Old 03-15-2012, 05:18 PM
  # 7 (permalink)  
12skiptomylue
Member
 
Join Date: Mar 2012
Posts: 139
First off, I double posted by accident because I didn't think the original post went thru. I feel bad having two open posts that are the same!

Impurrfect. Even six months seems like a long time. It's not that I don't think I could do six months, cause I totally think I "could". But it's that I don't know that I want to. Drinking has become part of my lifestyle. I drink to celebrate, to relax, after I've had a hard day. I drink with friends.

On my last post, I said that I would quit this coming monday. I knew I had plans for tonight, and I'm going out of town tomorrow to celebrate something. And I have no plans on getting blasted. I do know that I drink to feel it, but I'm not a binge drinker, and I don't have to get drunk every time I drink. I guess I don't really know how to celebrate something without having a drink. It's like the "special" thing to do.

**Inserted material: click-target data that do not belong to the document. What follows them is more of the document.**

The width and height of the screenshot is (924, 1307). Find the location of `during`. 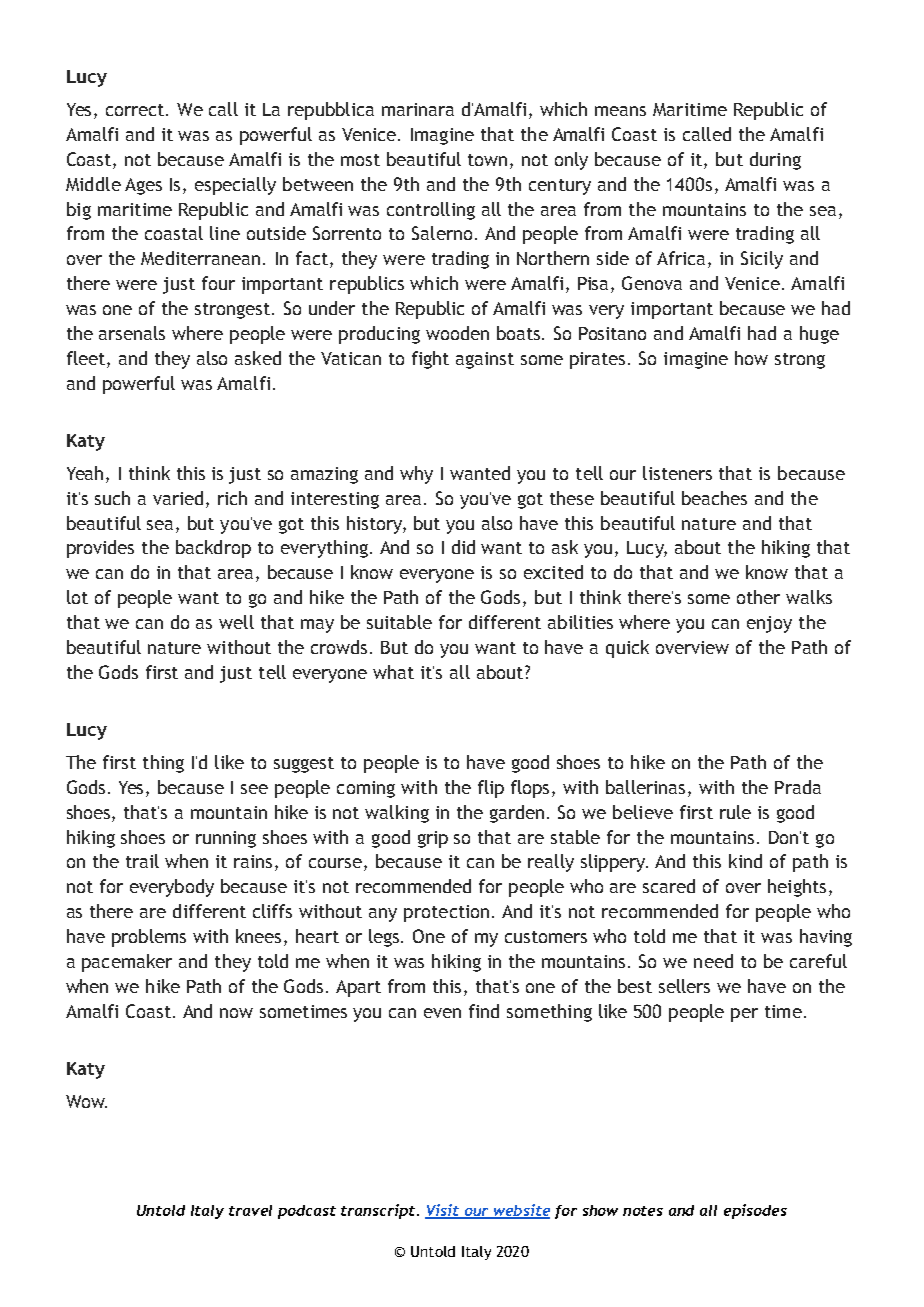

during is located at coordinates (775, 161).
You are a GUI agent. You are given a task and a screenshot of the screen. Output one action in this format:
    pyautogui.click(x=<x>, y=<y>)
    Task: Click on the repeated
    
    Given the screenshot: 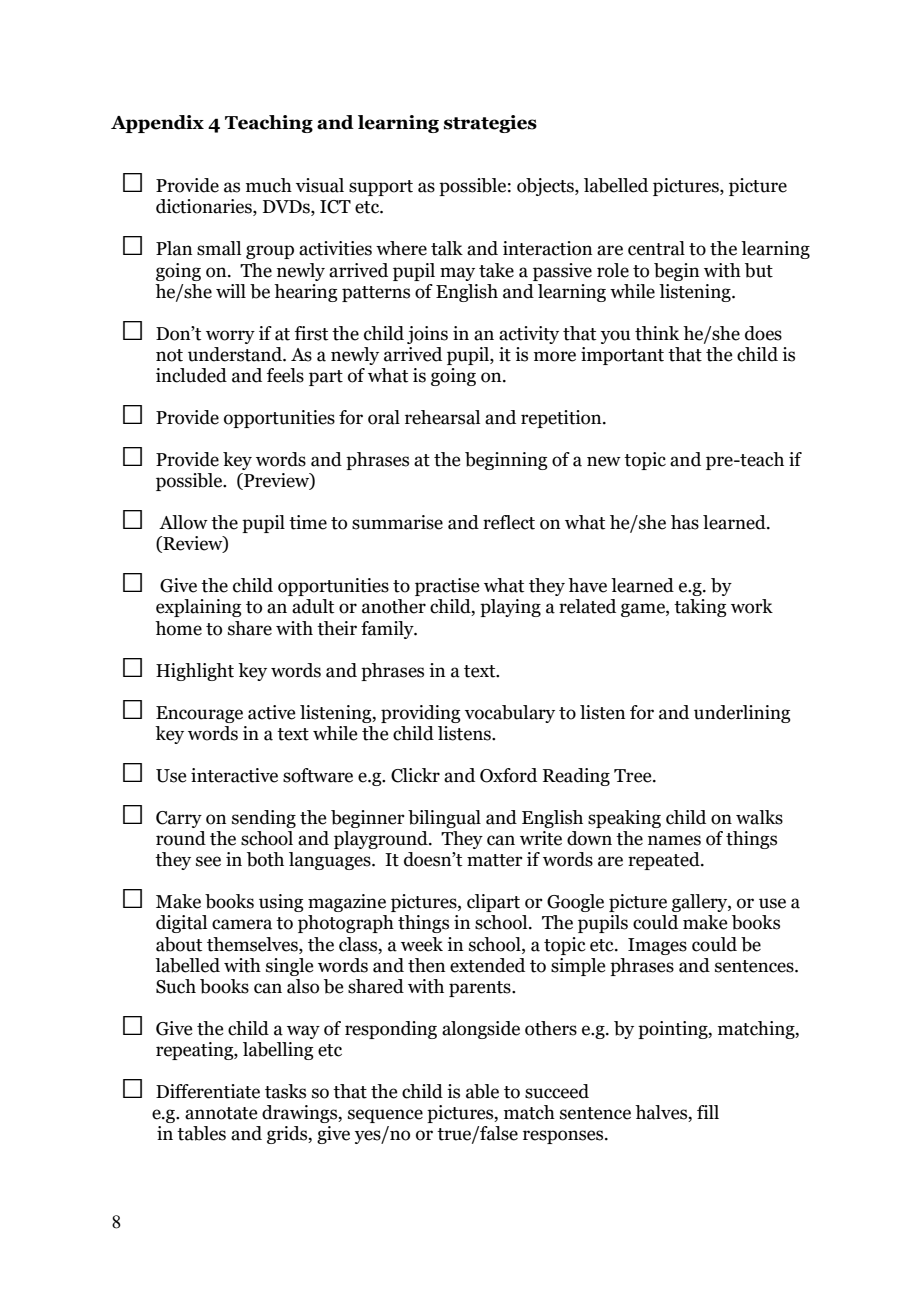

Dee, you bring up a good point. And you are right, it wasn't the first time that I have drove when I probably shouldn't have.

I guess my thinking, and when I've tried to talk to some friends who drink, everyone says "it's normal". I get flirty when I drink, and although it has never landed me in a dangerous position because I am still aware of where I am, and where my friends are in relation to me, I still do flirt a lot, and make out with random guys. And I do a lot of text flirting. But doesn't everyone do that when they drink? And yes, I get a little loud. Not in a mean way, usually just flirting, or thinking I'm being funny. For example, I was drinking at a college bar last year, and reinacted the "when harry met sally" restaurant scene. Normally, I'm pretty reserved and very self conscious, so it's nice to let some of that go.

It's kind of silly that I am posting on a forum of people with self identified alcohol problems....and I'm expecting you all to tell me I don't have a problem. My original intention of coming here was to try and prove that I don't have an alcohol problem.
Maybe I should make a list as to why I "might" have a problem, and why I don't have a problem. In my mind though, I can justify a lot of the things that would be on the "might" list. And I know that is called denial, and I know I sound like every alcoholic in the world when I say, but in my case, it's really true!!